Unlike in other beauty pageants,
these organizers and jury members voluntarily make the trip to interview the
15 finalists at their homes, which are scattered across the country, to spare
the girls the trouble and expense of traveling.
Receiving no pay at all, the team
just wishes to do something to hearten the disabled and boost their faith.
They’ve encountered considerable
difficulty, as the contest has no funding, sponsorship or professional
organizers.
“It’s quite easy to ask for
sponsorship to buy some wheelchairs for people with mobility impairments, but
sponsors tend to be hesitant when it comes to funding for a beauty contest or
a playground for the physically-challenged,” said Trinh Cong Thanh, the
project initiator.
Cong Thanh and his friends and colleagues from some other community development centers are thus on their own.

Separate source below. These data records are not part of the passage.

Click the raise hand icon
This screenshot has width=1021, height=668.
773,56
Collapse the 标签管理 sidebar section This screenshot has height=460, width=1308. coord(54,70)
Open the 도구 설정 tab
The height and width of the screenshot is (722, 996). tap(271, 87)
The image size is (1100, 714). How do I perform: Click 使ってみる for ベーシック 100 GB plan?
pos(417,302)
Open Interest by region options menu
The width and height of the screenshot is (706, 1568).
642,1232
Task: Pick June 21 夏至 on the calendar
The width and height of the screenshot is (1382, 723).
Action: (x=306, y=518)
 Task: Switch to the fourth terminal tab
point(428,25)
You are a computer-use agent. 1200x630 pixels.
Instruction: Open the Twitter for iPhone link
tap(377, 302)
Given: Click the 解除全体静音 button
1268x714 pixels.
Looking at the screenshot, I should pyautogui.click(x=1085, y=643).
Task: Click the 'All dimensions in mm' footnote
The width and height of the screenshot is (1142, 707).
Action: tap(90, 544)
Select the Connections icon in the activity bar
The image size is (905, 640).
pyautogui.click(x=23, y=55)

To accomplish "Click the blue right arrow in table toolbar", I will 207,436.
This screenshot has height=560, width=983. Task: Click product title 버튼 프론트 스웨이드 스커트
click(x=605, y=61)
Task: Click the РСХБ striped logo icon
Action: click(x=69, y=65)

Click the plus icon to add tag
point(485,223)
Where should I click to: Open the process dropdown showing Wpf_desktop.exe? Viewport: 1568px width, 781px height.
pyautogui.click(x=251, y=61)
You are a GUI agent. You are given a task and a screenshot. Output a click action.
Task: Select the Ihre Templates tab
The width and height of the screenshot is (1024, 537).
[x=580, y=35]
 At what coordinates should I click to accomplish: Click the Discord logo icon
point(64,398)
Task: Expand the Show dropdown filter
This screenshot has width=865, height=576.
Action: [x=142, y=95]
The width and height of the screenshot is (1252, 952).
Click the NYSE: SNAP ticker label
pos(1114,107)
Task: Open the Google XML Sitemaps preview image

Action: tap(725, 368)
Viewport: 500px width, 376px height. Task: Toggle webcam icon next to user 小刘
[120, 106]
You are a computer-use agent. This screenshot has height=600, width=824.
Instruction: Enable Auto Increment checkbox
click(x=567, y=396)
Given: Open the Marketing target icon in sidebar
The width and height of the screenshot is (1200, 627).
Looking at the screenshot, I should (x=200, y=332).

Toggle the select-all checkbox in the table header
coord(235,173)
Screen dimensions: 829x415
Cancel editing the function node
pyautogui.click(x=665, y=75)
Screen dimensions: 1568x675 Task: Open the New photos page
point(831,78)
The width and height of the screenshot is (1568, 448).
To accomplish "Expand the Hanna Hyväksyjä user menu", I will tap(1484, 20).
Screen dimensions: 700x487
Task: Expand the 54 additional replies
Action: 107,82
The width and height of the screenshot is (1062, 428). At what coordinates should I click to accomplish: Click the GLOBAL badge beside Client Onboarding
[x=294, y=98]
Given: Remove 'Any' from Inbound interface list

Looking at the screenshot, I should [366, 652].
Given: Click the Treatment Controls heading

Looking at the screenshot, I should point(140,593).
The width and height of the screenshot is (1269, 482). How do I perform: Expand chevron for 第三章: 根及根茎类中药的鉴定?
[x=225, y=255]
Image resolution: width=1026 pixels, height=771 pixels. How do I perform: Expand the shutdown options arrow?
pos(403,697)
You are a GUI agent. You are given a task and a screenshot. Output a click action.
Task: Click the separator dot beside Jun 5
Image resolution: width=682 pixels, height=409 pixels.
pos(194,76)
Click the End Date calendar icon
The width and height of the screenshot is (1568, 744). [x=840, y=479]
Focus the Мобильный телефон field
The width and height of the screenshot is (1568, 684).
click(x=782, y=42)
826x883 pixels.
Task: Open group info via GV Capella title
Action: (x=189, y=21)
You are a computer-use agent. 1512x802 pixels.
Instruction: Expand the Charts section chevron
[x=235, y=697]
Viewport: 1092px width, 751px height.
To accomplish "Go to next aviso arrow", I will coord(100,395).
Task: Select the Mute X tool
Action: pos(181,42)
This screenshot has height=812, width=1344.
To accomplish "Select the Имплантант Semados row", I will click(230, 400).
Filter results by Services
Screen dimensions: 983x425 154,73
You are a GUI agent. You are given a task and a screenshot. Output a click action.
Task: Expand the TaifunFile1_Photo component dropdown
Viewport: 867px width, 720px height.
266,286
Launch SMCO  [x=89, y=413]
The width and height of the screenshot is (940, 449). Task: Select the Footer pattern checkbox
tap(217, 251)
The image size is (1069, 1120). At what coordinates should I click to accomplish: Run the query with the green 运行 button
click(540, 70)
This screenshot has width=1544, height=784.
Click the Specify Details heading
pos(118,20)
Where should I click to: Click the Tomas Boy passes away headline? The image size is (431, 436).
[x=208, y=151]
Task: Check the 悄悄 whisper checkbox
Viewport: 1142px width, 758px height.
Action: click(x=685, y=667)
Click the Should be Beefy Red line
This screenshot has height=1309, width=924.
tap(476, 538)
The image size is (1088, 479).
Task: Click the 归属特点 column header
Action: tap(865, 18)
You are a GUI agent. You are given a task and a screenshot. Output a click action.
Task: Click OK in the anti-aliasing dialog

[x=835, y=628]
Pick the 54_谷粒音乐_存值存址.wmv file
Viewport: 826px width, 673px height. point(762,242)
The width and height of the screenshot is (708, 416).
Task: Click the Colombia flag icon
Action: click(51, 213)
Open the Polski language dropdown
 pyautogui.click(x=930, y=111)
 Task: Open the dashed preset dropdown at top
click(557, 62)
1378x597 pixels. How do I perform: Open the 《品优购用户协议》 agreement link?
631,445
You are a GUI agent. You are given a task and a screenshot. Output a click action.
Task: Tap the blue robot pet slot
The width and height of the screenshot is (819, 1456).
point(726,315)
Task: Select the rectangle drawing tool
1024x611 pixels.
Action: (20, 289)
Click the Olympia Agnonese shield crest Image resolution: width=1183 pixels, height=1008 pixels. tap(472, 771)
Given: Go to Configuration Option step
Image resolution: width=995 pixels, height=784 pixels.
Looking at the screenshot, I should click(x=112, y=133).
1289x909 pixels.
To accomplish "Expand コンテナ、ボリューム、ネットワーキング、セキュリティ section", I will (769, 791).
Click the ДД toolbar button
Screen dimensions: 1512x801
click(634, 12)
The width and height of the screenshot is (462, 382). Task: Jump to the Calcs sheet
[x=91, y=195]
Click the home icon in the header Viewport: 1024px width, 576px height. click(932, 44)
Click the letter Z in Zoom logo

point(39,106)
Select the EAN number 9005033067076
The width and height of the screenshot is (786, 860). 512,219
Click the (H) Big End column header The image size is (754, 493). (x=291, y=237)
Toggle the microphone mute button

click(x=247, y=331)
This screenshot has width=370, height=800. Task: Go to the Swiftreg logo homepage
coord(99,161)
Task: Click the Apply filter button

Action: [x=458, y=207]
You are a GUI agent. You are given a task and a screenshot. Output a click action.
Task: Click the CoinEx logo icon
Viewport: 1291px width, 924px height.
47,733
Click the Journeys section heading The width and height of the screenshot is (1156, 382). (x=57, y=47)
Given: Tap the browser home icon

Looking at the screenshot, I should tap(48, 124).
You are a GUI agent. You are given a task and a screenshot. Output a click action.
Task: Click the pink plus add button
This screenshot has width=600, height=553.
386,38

The final is set to take place on
April 14 as it’s the only night that the team can get free access to a
convention hall in the Melia Hotel.
Thanh managed to find a sign language
interpreter for Doan and volunteers to assist the contestants at the final.
He and other organizers also took the stage layout and other issues into
careful consideration to make sure the girls won’t trip or fall onstage.
“What I find most challenging, however, is how to help the girls overcome their inferiority complex and enhance their confidence in showcasing their abilities,” Thanh shared.
As preparations are getting underway,
the girls really can’t wait for their big night. Thuyen, Doan’s mother, said
she has never seen her daughter smile so much.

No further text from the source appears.